> **Input for this task**

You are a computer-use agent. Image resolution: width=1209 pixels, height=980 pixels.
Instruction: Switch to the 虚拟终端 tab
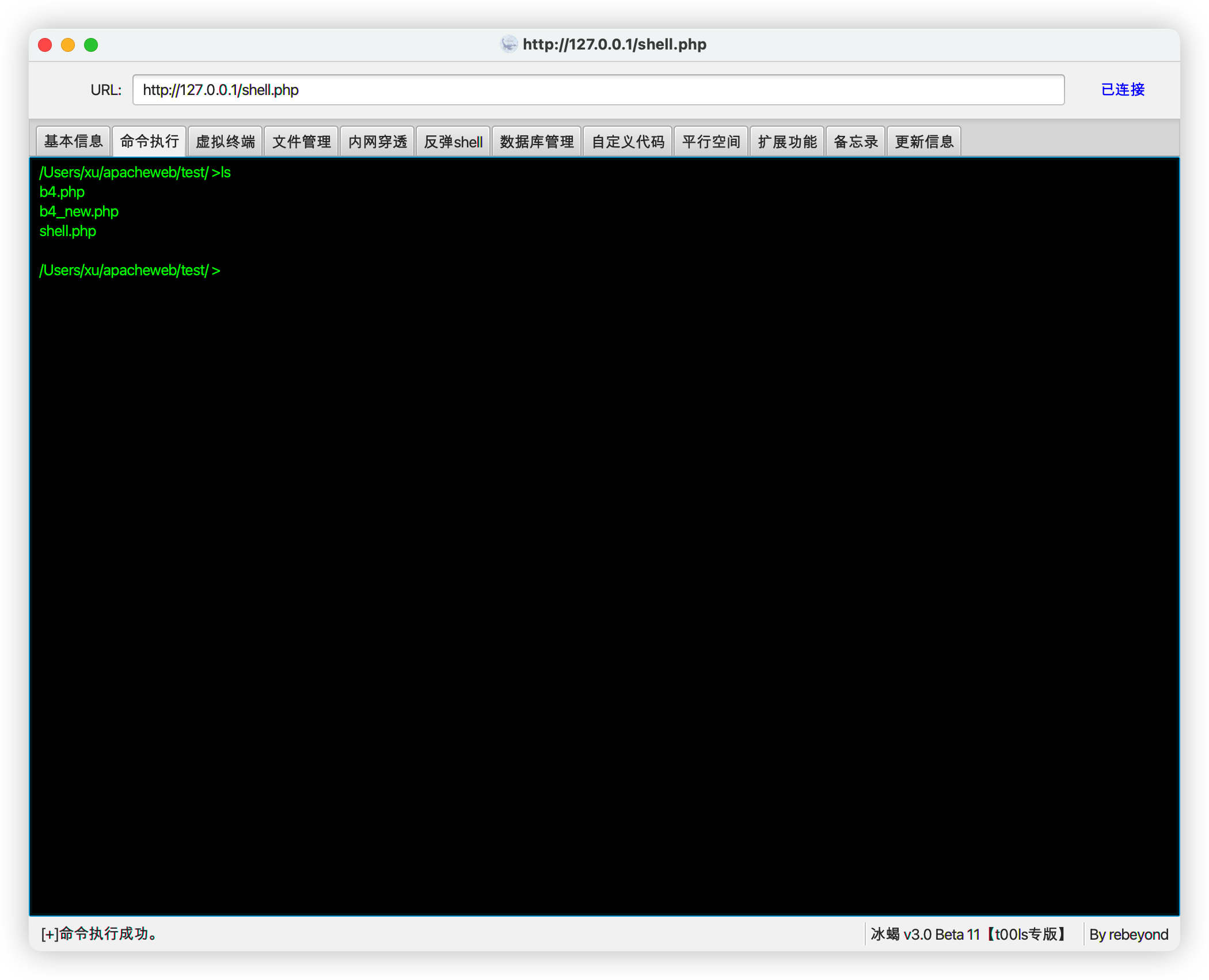[x=225, y=140]
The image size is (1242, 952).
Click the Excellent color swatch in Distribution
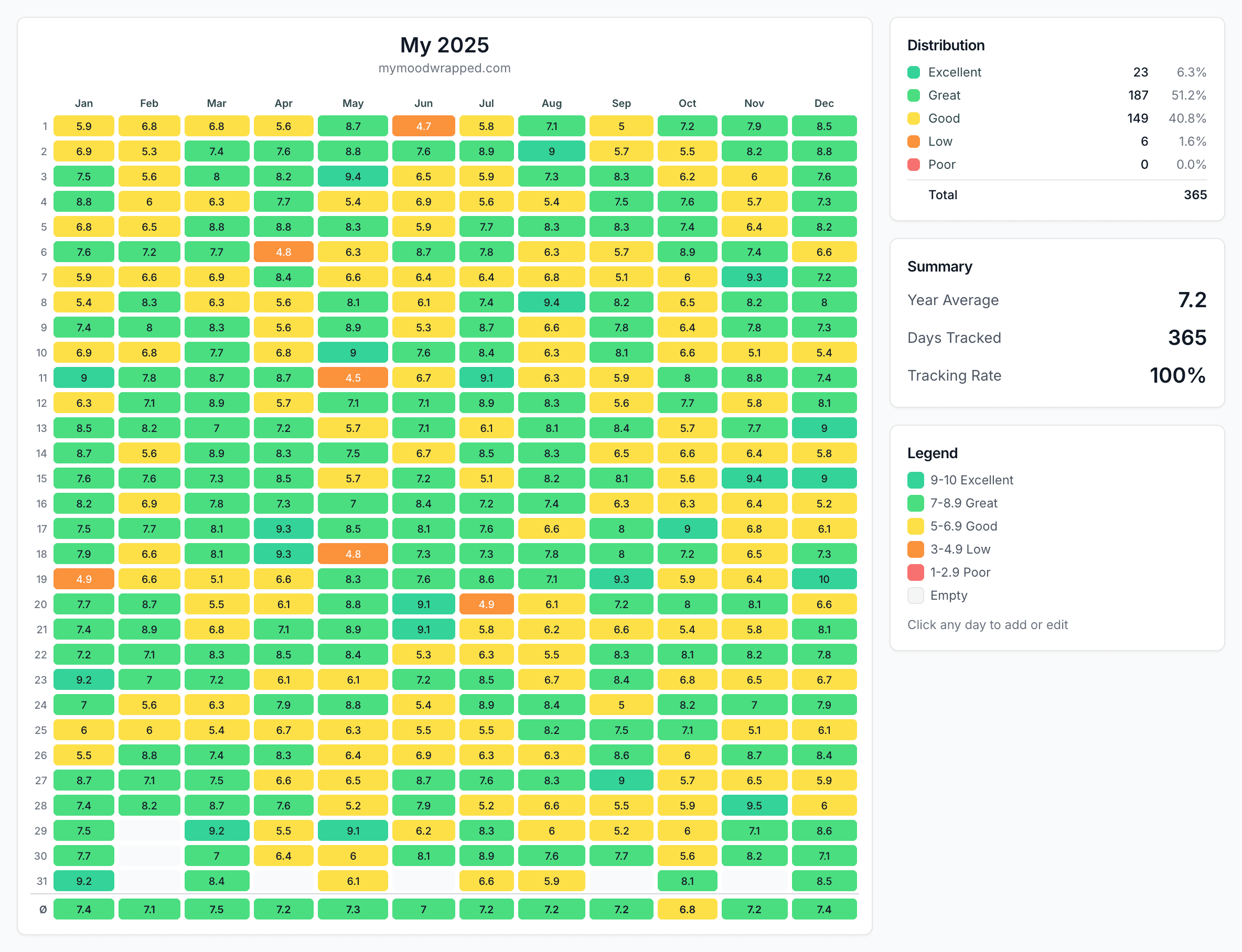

> **What you have to do**
Every line from the one bearing "Instruction: Switch to the 虚拟终端 tab" through the end of the data above must be output exactly, and no picture may appear.

> **Result of the exercise**
Instruction: Switch to the 虚拟终端 tab
[x=225, y=140]
The image size is (1242, 952).
Click the Excellent color swatch in Distribution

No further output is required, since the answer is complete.